Bisnis.com, JAKARTA — Produksi gas dari proyek strategis nasional (PSN) Jambaran Tiung Biru (JTB) saat ini berada pada kisaran 110 juta standar kaki kubik gas (MMscfd). Terdapat selisih yang cukup lebar dari kapasitas produksi yang berada di level 192 MMscfd.
Direktur Utama Pertamina EP Cepu Endro Hartanto mengatakan, perseroan terpaksa menurunkan produksi dari lapangan JTB lantaran keterbatasan kemampuan serap dari sejumlah pembeli atau buyer terkontrak.
“Saat ini, secara operasi JTB sudah dapat menyalurkan 192 MMscfd. Namun, harus menurunkan kembali pasokannya karena keterbatasan market,” kata Endro saat dihubungi, Selasa (9/1/2024).
Sebelumnya, Pertamina telah mengamankan perjanjian jual beli gas atau PJBG untuk lapangan JTB dengan PT Perusahaan Listrik Negara (Persero) atau PLN dengan volume 100 MMscfd, PT Perusahaan Gas Negara Tbk. (PGAS) sebesar 72 MMscfd, dan PT Petrokimia Gresik dengan kontrak 15 MMscfd sampai dengan 19,8 MMscfd (swing). Sisanya, volume gas sekitar 0,2 MMscfd disalurkan menuju jaringan gas atau jargas Lamongan.
Dengan demikian, kata Endro, keseluruhan gas dari JTB telah terkontrak atau telah memiliki pembeli. Dia menegaskan Pertamina tidak dalam posisi untuk menawarkan gas tersebut kepada pembeli baru.
“Optimasi penyerapan gas JTB memerlukan komitmen dari PLN, PGN, dan PKG [PT Petrokimia Gresik] yang sudah memiliki alokasi gas dan menandatangani PJBG,” kata dia.
Baca Juga
Seperti diberitakan sebelumnya, Satuan Kerja Khusus Pelaksana Kegiatan Usaha Hulu Minyak dan Gas Bumi (SKK Migas) tengah mengevaluasi alternatif pemanfaatan kelebihan pasokan atau oversupply gas dari lapangan migas di Jawa Timur.
Sejumlah alternatif yang saat ini tengah dikaji di antaranya pembangunan kilang mini gas alam cair atau liquefied natural gas (LNG), compressed natural gas (CNG), hingga diarahkan untuk liquefied petroleum gas (LPG).
“Hal tersebut yang sedang dievaluasi oleh SKK Migas,” kata Deputi Keuangan dan Komersialisasi SKK Migas, Kurnia Chairi saat dihubungi, Selasa (9/1/2024).
Selain itu, Kurnia mengatakan, pemerintah turut mendorong tumbuhnya industri-industri baru seperti pabrik metanol yang potensial untuk menyerap kelebihan pasokan gas tersebut saat ini.
Berdasarkan data SKK Migas per Oktober 2023, lifting gas dari lapangan-lapangan Jawa Timur berada di level rata-rata 747 MMscfd.

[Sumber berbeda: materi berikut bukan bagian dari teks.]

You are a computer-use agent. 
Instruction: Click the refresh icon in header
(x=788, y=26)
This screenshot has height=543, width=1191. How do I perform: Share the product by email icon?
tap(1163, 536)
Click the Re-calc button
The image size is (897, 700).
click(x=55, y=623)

Kendati demikian, kemampuan serap dari industri hilir seperti PLN, PGN, Petrokimia Gresik dan konsumen lainnya hanya berkisar 565 MMscfd.
Berdasarkan proyeksi yang disampaikan SKK Migas, sejumlah wilayah kerja (WK) gas di Jawa Timur bakal sampai pada titik puncak produksi pada rentang tahun 2024 hingga 2026 mendatang.
Saat itu, kondisi pasokan gas berlebih atau oversupply di wilayah Jawa Timur diperkirakan mencapai 200 MMscfd. Pasokan berlebih itu diidentifikasi berasal dari sejumlah lapangan prospektif di antaranya Jimbaran Tiung Biru (sekitar 192 MMscfd), HCML Sampang (sekitar 100 MMscfd), Medco Paus Biru (sekitar 30 MMscfd), PCK2L Bukit Panjang Sampang (sekitar 50 MMscfd), Energi Mineral Langgeng Sumenep (sekitar 30 MMscfd) dan MGA Utama Energi Sumenep (sekitar 40 MMscfd dan 7.000 bopd).